Short biography

Margaret Rutherford  

 

was the daughter of William Benn and Florence Rutherford († 1895). Her father was considered insane: he slew on March 4th, 1883 his own father the Reverend Julius Benn with a chamber pot. In 1904 he was sent to the Broadmoor Hospital for criminally insane and was not released until seven years later into the custody of his brother John Benn. To spare her the taint of her father’s name, she received the surname of their mother Florence Rutherford. Her mother died when Margaret was three years old. She grew up with her aunt Bessie, her deceased mother’s sister. Margaret visited Wimbledon High School and then took piano lessons and after Aunt Bessies Death in 1925 she took acting lessons at the famous Old Vic School. 1925 Margaret Rutherford had her stage debut. Her rough voice and her energetic appearance made a theatre star of her in the late 1930s. Finally, in 1936, she played a female member of a gang of counterfeiters in the film „Dusty Ermine“ – her first film role at the age of 44. The final breakthrough on stage came in 1939 with the part  of Miss Prism in Oscar Wilde’s classic „The Importance of Being Earnest“.  A significant role which she also starred in the film adaptation of this play in 1952. Because of her quirky-energetic performances and her unmistakable appearances he often was called the english „Adele Sandrock“ (a german actress).

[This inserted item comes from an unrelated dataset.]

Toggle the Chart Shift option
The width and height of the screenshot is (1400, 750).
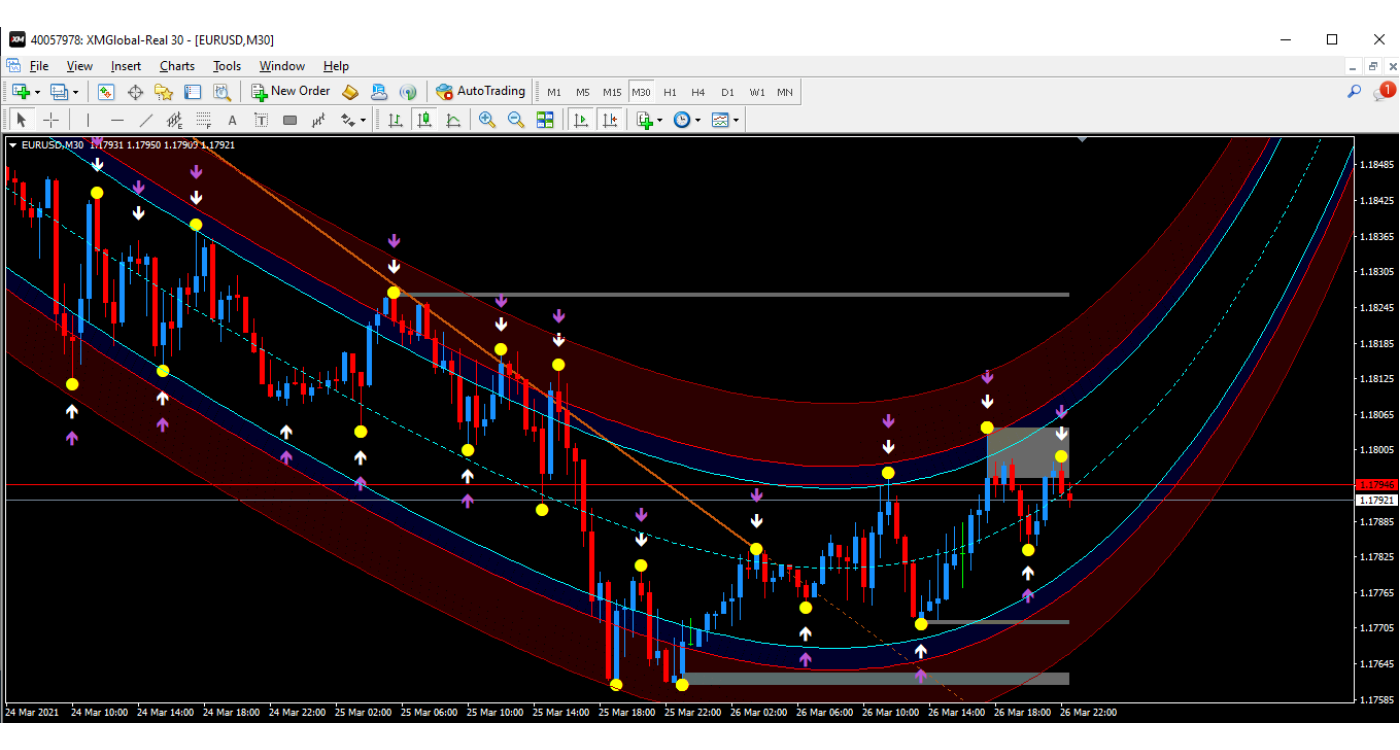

Due the presentation of the lady detective Miss Marple in four popular movies, she got (up to date) a very large fancomunity aound the world and especially in Germany. Agatha Christie, the inventor of „Miss Marple“, was disappointed by the films, because Rutherford’s boyish-bold portrayal was far removed from the process invented by Christie’s natured-roofed detective. However, during the shooting of „Murder she said“ both women learned to know personally and became friends. Christie dedicated her 1963 novel The Mirror Crack’d From Side to Side“,  which was filmed in 1980, starring Angela Lansbury as Miss Marple.

Rutherford played in many other films, and was usually set to more quirky characters. For the presentation of the bankrupt Duchess of Brighton in the movie The V.I.P.s she won an Oscar in 1964 for best supporting actress. In 1961 she was appointed Officer of the British Empire (OBE) and 1967 for her successful theatre work she became Dame of the British Empire (DBE) applicable to knighthood. Shortly before her death, she published her autobiography titled Margaret Rutherford (as told to Gwen Robyns). 

She once described her career with a few words:

„My success came late, but – if I may say so – quite sensational in nature.“

Margaret Rutherford was married to the English actor Stringer Davis since 1945, with whom she starred in several films, including in the four Miss Marple films, in which he portrayed the character of the librarian Mr. Jim Stringer (in the book templates of Agatha Christie this character does not appear. His role was added on to Rutherford’s request), as well as the doormen in the The V.I.P.s.

Both adopted the writer Gordon Langley (not legal, more a „heart-adoption“) in the early 60s , in the late 60s he became a she – one of the world’s first gender reassignments.  Afterwards she wrote books under the name Dawn Langley Simmons (including a biography of Margaret Rutherford in 1983). The British politician Tony Benn (1925-2014) was Rutherford’s cousin. The last yers of her life she suffered from Alzheimer’s disease. She died in 1972, eleven days after her 80th birthday of complications that had arisen from a dental procedure and pneumonia. She was buried on St. James Church Yard, Gerrards Cross in Buckinghamshire. 1973 her husband James Buckley Stringer Davis was buried next to her.